I think he must have been a difficult man to get on with – he argued with anyone and regularly fell out with people. He had a sense of grievance, in part because he was a self-made man, and was always trying to prove himself. He had friends but also a lot of enemies, and of course the sad thing was that he alienated both his sons and rarely saw his family after his wife died in 1815. It would take a psychoanalyst to work it out properly, but I think the impetus for collecting was for it to take the place of the children he lost. As for a lot of collectors, the collection became his children.
Top: An alcove of the house that has been recently restored and opened to the public. Bottom: The large central dome that illuminates the main collection.
Why is it important to remember Soane today?
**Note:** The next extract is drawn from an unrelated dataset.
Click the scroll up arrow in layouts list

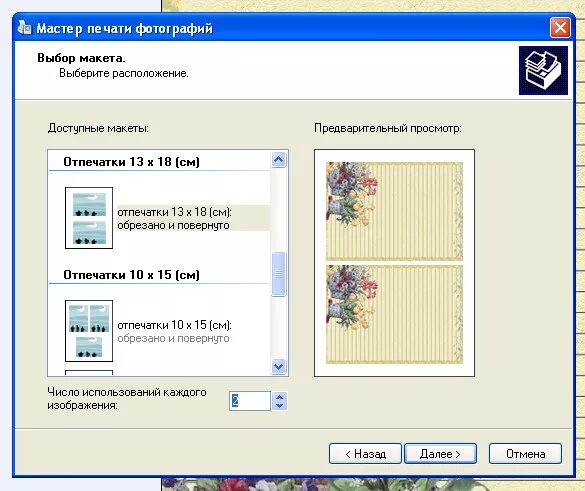tap(279, 160)
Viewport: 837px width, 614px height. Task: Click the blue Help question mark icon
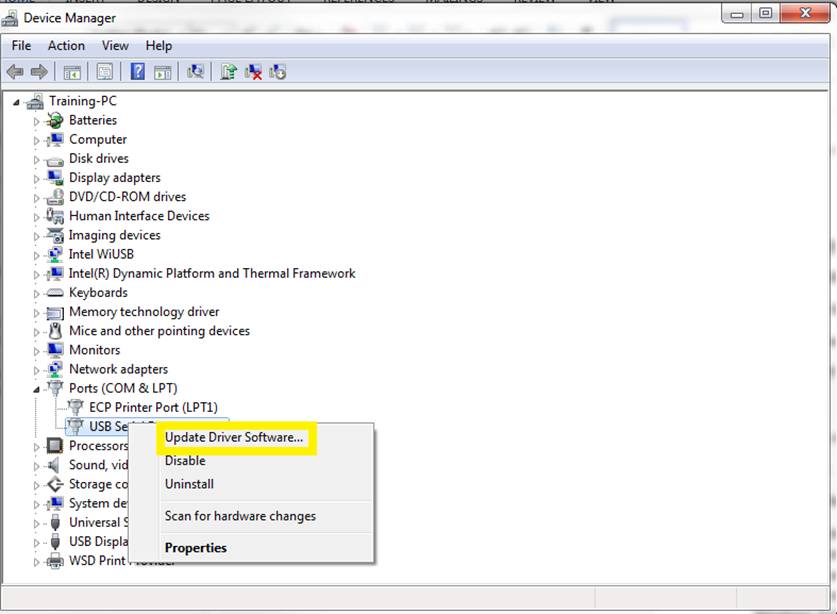[x=138, y=71]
It’s always interesting to stand in someone else’s shoes and try to imagine the world from their viewpoint, and it’s a rather unusual and unorthodox voyage into antiquity, into the past, that you get with Soane. At the same time, he was very much interested in contemporary art, and hoped to instigate a new school of British art and architecture, while also collecting Peruvian pottery, Egyptian artefacts and Persian manuscripts – especially towards the end of his life he was trying to make his collection as catholic as possible. Soane’s collection is important as a snapshot of a transition period between the house museum and the nineteenth century Enlightenment museum. It’s a different way of looking at things than what we’re accustomed to.
Top: Soane’s curation is not chronological or by style, but rather an eclectic “visual opportunism”. Bottom: One of twelve sculptures by contemporary artist Marc Quinn currently exhibited in the museum.
Continued from above…
Soane also wanted the museum to be an academy for the arts, he wanted painters, sculptors, architects, musicians, anyone, to come here and be inspired by it. Only last year Sarah Lucas approached us to mount a version of the pavilion she presented at the Venice Biennale, because she was inspired by Soane, even painting the walls of the pavilion the same yellow as the drawing room of the museum.
I had seen the work in Venice and would never have thought that it had anything to do with Soane, but the fact she saw something that I didn’t was intriguing. We put on the exhibition and it brought in a completely different audience. With that and our current Marc Quinn exhibition, I feel that we are carrying on Soane’s mission today.